### Your objective
Give back every record precisely.

### Dataset records
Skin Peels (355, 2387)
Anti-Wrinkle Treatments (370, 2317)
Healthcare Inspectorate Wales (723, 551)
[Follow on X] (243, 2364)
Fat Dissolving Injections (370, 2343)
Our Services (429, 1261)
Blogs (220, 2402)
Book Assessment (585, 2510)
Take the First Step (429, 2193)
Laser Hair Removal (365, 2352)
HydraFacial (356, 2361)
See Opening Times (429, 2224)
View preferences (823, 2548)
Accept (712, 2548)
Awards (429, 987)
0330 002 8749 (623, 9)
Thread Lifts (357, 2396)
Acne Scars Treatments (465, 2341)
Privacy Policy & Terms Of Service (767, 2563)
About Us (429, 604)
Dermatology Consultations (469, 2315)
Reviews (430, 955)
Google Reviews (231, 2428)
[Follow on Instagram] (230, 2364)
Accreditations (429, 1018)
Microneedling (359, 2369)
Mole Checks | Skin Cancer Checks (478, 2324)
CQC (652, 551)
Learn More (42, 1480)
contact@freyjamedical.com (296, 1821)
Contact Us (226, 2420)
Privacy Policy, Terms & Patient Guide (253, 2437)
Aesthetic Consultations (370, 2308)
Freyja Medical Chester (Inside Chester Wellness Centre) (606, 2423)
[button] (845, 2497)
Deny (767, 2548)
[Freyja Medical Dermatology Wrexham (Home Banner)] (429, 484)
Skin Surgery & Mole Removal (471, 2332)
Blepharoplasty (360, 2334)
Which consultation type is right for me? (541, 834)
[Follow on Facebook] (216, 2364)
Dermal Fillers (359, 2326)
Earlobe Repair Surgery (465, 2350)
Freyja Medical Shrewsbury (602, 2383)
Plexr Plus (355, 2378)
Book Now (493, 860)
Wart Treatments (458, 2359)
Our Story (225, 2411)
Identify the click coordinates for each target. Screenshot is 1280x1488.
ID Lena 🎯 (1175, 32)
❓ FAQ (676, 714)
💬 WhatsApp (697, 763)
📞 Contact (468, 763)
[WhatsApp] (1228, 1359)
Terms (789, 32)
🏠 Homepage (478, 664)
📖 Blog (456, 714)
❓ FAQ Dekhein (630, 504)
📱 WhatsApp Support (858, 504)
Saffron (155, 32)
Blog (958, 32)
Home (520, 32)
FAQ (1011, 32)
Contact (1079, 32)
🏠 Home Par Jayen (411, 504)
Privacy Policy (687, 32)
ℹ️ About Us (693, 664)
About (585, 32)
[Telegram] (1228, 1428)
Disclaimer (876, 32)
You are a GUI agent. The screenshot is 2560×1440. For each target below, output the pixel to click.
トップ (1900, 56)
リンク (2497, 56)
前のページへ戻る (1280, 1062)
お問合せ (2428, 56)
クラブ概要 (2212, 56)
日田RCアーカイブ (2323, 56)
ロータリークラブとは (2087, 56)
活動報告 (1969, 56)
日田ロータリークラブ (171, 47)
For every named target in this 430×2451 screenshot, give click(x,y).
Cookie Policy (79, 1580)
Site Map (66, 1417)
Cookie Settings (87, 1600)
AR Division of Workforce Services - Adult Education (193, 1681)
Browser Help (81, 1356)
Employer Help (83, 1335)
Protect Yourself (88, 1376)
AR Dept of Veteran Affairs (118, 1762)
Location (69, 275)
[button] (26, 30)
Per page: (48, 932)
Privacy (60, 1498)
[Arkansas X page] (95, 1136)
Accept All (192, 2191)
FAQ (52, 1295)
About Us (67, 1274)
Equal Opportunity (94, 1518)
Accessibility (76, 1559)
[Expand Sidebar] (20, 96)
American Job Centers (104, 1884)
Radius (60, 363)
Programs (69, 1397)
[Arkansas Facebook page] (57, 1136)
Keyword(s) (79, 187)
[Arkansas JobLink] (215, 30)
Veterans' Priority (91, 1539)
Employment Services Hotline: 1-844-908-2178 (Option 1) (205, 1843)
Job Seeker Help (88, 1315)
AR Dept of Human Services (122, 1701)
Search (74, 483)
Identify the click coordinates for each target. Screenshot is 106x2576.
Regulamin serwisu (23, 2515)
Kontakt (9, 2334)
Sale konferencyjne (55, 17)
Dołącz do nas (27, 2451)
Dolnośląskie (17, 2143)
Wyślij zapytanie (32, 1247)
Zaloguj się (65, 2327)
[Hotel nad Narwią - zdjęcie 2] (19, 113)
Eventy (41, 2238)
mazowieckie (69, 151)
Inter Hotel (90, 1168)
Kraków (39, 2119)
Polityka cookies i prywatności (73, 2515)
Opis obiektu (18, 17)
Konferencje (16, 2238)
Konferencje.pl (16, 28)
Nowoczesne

### Solution for this task
Skin Peels (355, 2387)
Anti-Wrinkle Treatments (370, 2317)
Healthcare Inspectorate Wales (723, 551)
[Follow on X] (243, 2364)
Fat Dissolving Injections (370, 2343)
Our Services (429, 1261)
Blogs (220, 2402)
Book Assessment (585, 2510)
Take the First Step (429, 2193)
Laser Hair Removal (365, 2352)
HydraFacial (356, 2361)
See Opening Times (429, 2224)
View preferences (823, 2548)
Accept (712, 2548)
Awards (429, 987)
0330 002 8749 (623, 9)
Thread Lifts (357, 2396)
Acne Scars Treatments (465, 2341)
Privacy Policy & Terms Of Service (767, 2563)
About Us (429, 604)
Dermatology Consultations (469, 2315)
Reviews (430, 955)
Google Reviews (231, 2428)
[Follow on Instagram] (230, 2364)
Accreditations (429, 1018)
Microneedling (359, 2369)
Mole Checks | Skin Cancer Checks (478, 2324)
CQC (652, 551)
Learn More (42, 1480)
contact@freyjamedical.com (296, 1821)
Contact Us (226, 2420)
Privacy Policy, Terms & Patient Guide (253, 2437)
Aesthetic Consultations (370, 2308)
Freyja Medical Chester (Inside Chester Wellness Centre) (606, 2423)
[button] (845, 2497)
Deny (767, 2548)
[Freyja Medical Dermatology Wrexham (Home Banner)] (429, 484)
Skin Surgery & Mole Removal (471, 2332)
Blepharoplasty (360, 2334)
Which consultation type is right for me? (541, 834)
[Follow on Facebook] (216, 2364)
Dermal Fillers (359, 2326)
Earlobe Repair Surgery (465, 2350)
Freyja Medical Shrewsbury (602, 2383)
Plexr Plus (355, 2378)
Book Now (493, 860)
Wart Treatments (458, 2359)
Our Story (225, 2411)
Identify the click coordinates for each target. Screenshot is 1280x1488.
ID Lena 🎯 (1175, 32)
❓ FAQ (676, 714)
💬 WhatsApp (697, 763)
📞 Contact (468, 763)
[WhatsApp] (1228, 1359)
Terms (789, 32)
🏠 Homepage (478, 664)
📖 Blog (456, 714)
❓ FAQ Dekhein (630, 504)
📱 WhatsApp Support (858, 504)
Saffron (155, 32)
Blog (958, 32)
Home (520, 32)
FAQ (1011, 32)
Contact (1079, 32)
🏠 Home Par Jayen (411, 504)
Privacy Policy (687, 32)
ℹ️ About Us (693, 664)
About (585, 32)
[Telegram] (1228, 1428)
Disclaimer (876, 32)
You are a GUI agent. The screenshot is 2560×1440. For each target below, output the pixel to click.
トップ (1900, 56)
リンク (2497, 56)
前のページへ戻る (1280, 1062)
お問合せ (2428, 56)
クラブ概要 (2212, 56)
日田RCアーカイブ (2323, 56)
ロータリークラブとは (2087, 56)
活動報告 (1969, 56)
日田ロータリークラブ (171, 47)
For every named target in this 430×2451 screenshot, give click(x,y).
Cookie Policy (79, 1580)
Site Map (66, 1417)
Cookie Settings (87, 1600)
AR Division of Workforce Services - Adult Education (193, 1681)
Browser Help (81, 1356)
Employer Help (83, 1335)
Protect Yourself (88, 1376)
AR Dept of Veteran Affairs (118, 1762)
Location (69, 275)
[button] (26, 30)
Per page: (48, 932)
Privacy (60, 1498)
[Arkansas X page] (95, 1136)
Accept All (192, 2191)
FAQ (52, 1295)
About Us (67, 1274)
Equal Opportunity (94, 1518)
Accessibility (76, 1559)
[Expand Sidebar] (20, 96)
American Job Centers (104, 1884)
Radius (60, 363)
Programs (69, 1397)
[Arkansas Facebook page] (57, 1136)
Keyword(s) (79, 187)
[Arkansas JobLink] (215, 30)
Veterans' Priority (91, 1539)
Employment Services Hotline: 1-844-908-2178 (Option 1) (205, 1843)
Job Seeker Help (88, 1315)
AR Dept of Human Services (122, 1701)
Search (74, 483)
Identify the click coordinates for each target. Screenshot is 106x2576.
Regulamin serwisu (23, 2515)
Kontakt (9, 2334)
Sale konferencyjne (55, 17)
Dołącz do nas (27, 2451)
Dolnośląskie (17, 2143)
Wyślij zapytanie (32, 1247)
Zaloguj się (65, 2327)
[Hotel nad Narwią - zdjęcie 2] (19, 113)
Eventy (41, 2238)
mazowieckie (69, 151)
Inter Hotel (90, 1168)
Kraków (39, 2119)
Polityka cookies i prywatności (73, 2515)
Opis obiektu (18, 17)
Konferencje (16, 2238)
Konferencje.pl (16, 28)
Nowoczesne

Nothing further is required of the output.